Stage or Separation cards
In the Rider-Waite tarot deck certain cards appear to be set on a stage.
I am continuously in awe of Pamala Coleman-Smith. I look at these cards for many hours each day as a professional reader, and I am still learning and noticing new details.
One concept I am still exploring is the “stage” or “separation” cards. Those cards that seem to be set on a stage. There are certain core cards where it is very clear with a double line, and others where it appears intended.
Wands; (2), 4, 9, 10
Cups 2, (5), (8), (10), page
Swords 2,(4), 5, 7, (9)
Pentacles 2, 4, 6, 8
Where () indicates it is less clear than the 2 distinct lines.
I don’t have a clear and single answer on this, rather several concepts I am still exploring.
Are these cards “framed” ?
I wonder if these cards are being marked as significant. It may be they are key cards in each suit- cards that we need to pay extra attention to in a reading. The stage is to draw our attention to the card in a spread.
It may be these cards have a particular occult knowledge that I am not aware of, codified information. I am aware there is much information regarding astrology and the kabbalah with in the deck- two areas of study I am less focused on.

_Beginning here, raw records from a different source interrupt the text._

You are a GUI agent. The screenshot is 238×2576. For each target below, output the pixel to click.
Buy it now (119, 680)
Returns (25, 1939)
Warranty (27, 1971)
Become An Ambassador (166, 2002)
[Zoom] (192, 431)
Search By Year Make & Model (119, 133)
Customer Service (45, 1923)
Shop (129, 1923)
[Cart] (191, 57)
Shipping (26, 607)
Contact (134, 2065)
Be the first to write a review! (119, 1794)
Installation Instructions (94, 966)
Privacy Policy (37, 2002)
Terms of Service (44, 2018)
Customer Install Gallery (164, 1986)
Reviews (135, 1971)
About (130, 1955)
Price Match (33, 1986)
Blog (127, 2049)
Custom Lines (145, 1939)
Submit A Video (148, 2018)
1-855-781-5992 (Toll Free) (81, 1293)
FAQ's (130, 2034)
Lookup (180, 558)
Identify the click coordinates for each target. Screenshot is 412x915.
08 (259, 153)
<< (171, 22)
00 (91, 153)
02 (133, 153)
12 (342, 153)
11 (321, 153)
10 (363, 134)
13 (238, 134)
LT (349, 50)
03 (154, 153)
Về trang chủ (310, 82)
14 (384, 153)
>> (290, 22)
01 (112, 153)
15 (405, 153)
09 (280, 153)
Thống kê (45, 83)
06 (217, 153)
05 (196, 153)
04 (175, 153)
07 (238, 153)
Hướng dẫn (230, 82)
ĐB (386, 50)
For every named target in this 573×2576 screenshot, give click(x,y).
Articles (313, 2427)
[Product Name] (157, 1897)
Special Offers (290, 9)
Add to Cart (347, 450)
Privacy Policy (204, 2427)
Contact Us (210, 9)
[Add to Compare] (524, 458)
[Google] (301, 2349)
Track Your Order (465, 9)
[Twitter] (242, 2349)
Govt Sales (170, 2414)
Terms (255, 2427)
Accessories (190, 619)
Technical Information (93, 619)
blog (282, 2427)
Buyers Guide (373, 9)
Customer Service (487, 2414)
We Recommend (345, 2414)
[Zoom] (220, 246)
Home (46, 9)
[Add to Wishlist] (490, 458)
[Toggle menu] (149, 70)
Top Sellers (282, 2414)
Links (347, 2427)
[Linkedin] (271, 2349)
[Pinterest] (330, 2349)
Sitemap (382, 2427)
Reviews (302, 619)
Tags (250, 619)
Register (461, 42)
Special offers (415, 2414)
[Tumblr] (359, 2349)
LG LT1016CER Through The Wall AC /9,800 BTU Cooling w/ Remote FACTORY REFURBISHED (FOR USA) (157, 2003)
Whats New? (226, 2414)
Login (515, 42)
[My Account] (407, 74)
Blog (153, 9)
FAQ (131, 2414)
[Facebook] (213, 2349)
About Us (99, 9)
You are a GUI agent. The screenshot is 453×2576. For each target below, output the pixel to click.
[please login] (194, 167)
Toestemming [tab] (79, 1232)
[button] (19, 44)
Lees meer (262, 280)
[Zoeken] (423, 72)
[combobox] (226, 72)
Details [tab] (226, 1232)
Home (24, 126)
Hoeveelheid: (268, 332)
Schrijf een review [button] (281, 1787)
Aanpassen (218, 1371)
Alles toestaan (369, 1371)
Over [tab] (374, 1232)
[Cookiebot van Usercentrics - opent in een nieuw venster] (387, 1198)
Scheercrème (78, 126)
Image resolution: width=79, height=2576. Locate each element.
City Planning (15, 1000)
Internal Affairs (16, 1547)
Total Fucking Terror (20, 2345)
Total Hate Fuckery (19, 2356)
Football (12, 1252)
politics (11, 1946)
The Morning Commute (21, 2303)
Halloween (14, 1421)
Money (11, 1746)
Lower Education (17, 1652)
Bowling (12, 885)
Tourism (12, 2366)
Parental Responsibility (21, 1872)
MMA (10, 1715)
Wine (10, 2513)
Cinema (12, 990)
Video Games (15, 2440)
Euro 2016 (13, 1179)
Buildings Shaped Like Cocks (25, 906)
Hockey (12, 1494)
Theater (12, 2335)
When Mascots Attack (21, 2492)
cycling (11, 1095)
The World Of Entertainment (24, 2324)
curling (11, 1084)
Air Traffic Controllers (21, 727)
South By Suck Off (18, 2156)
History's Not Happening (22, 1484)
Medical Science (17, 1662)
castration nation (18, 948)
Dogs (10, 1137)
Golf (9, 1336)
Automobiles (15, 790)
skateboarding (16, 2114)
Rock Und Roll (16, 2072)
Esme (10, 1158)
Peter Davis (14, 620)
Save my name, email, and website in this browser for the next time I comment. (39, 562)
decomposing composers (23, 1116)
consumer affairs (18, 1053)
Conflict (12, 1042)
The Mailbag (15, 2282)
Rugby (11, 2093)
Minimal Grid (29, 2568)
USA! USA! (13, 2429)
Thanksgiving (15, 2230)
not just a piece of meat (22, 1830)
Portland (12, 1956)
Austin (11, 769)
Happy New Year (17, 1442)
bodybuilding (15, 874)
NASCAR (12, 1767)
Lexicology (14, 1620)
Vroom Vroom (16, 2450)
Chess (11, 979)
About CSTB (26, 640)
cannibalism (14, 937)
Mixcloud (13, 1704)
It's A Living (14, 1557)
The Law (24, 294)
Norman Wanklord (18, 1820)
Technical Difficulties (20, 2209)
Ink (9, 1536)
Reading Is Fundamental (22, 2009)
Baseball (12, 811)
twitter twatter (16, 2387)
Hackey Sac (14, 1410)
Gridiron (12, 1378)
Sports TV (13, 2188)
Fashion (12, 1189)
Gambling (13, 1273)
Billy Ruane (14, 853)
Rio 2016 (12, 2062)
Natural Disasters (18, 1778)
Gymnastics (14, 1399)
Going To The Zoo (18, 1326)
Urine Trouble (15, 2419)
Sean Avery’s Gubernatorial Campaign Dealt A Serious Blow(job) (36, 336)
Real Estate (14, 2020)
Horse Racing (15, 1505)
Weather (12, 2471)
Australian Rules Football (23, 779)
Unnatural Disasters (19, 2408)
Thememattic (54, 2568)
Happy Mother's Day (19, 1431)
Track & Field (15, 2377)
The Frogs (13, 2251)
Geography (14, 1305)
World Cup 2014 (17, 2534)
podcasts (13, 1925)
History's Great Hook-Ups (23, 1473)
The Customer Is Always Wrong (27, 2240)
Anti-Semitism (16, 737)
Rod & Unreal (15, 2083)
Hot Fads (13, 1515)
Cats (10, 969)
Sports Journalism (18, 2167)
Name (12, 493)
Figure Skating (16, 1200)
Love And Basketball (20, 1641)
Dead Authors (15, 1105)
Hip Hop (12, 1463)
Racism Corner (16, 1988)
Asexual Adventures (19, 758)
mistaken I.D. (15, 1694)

The stage cards may be a reference to “key” cards with a meaning that is still hidden to many, or as yet not re-discovered.
The stage may be to change our challenge our perspective on the card.
In these cards the “actor” and the backdrop are separated, and I wonder whether we are being asked to integrate this into our understanding of the card.
· Can these cards have more emphasis on internal processes. These cards let us know more about how a querent is thinking, and also projecting their thought/emotions onto others?
· Does it suggest that these cards are sometimes not what is really going on- the querent is acting out, as readers we need to look again if a reading has several or significant stage cards in a reading.
· Is it linked to manifesting/creating a reality- I often think the 10 of cups is a promise of happiness even if happiness isn’t currently present (with the rainbow as the significant symbol). Is this a common theme with the stage cards?
· Can it be linked to illusions and delusions? Actors playing a role are hoping to trick us into suspending reality and getting caught up in the narrative. Do these cards suggest the querent is caught in a narrative- either theirs or someone else’s?
I do consider the stage cards are creating a separation, that the reader/querent is somehow removed from the action. Quite how this impacts a reading will depend on the number and placement of stage cards, the narrative they create between them.
If I notice stage cards I will wonder;
· Is the querent projecting? Is the narrative I am seeing more focused on what the querent thinks is happening rather than the actual facts?
· Is the internal world of the querent what we are really exploring here, rather than the physical world?
· Are there layers to this- illusions and delusions that make the reading more complicated than it first seems.
Honestly I often don’t even notice the stage cards. But sometimes they catch my eye. Sometimes a reading isn’t making sense, it seems to be missing the mark- then the smaller details like the placement of stage-cards can unlock a reading and really illuminate a key detail.
Sometimes noticing the stage cards can provide that missing link that brings the whole reading together.